═════ Entries ═════
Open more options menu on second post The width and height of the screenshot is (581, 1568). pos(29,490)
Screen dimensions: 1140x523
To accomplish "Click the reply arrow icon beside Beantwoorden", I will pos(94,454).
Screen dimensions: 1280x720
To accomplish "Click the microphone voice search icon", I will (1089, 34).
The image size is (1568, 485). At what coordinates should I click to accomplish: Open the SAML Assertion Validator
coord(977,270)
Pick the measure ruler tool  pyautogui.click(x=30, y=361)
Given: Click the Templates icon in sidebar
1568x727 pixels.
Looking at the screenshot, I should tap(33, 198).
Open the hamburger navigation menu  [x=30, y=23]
═════
● Task statement
Please repeat the records from the line containing "Given: Click the Templates icon in sidebar" through the end of the records, swapping "sidebar" for "side panel" and leaving everything else unchanged.

● Task answer
Given: Click the Templates icon in side panel
1568x727 pixels.
Looking at the screenshot, I should tap(33, 198).
Open the hamburger navigation menu  [x=30, y=23]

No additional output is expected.